6. You are pretty much convinced that everyone (maybe even including you) has dating A.D.D, and you are sick of the tiny attention span we have for meeting new people. Because we live in an information-overload digital world, it feels like people need to keep consuming, every five minutes, and that holds true in the dating world. You genuinely believe that the dating game needs to SLOW DOWN.

7. You’re also convinced that you probably wouldn’t overthink every detail if it weren’t for the fact that our dating culture seems to encourage that. If dating was more straightforward, 800% less nuanced, and used fewer social channels, there would be so much less to overthink.

8. You’re exhausted by all the technology that comes along with dating (and the protocol attached to it). Fifteen years ago, you could just call someone, and it was cute. Now, you have to text someone TO ASK IF YOU CAN CALL THEM. And like, 90% of the time, the call is happening because something’s wrong. Also, you’re baffled as to which mode of communication is the most ideal for a progressing relationship; is it text? Facebook chat? Gchat? …. Skype?

9. You are over distinguishing between types of hookups. At one point, you were either dating, or you were in a relationship. Now, you can be talking, but not hooking up. You can be friends, and not be together, but also be hooking up. You can be friends who might have feelings for each other, but might not, who even knows, and be hooking up. Or you can fall into any one of the other 85 options there are. You. Are. Over. It.

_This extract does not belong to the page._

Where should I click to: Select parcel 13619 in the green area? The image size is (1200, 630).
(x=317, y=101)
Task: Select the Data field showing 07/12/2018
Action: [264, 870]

10. More than once, you’ve been taken aback by a guy or girl actually trying, because you’ve been trained to believe that people won’t make the effort. And whenever it has happened, you’ve immediately scolded yourself for being surprised by someone’s genuine effort, because that effort should be praised at this point.

11. You are sick of having to tell your friends that they AREN’T CRAZY for showing that they care. Why is that even a thing we have to counsel each other on?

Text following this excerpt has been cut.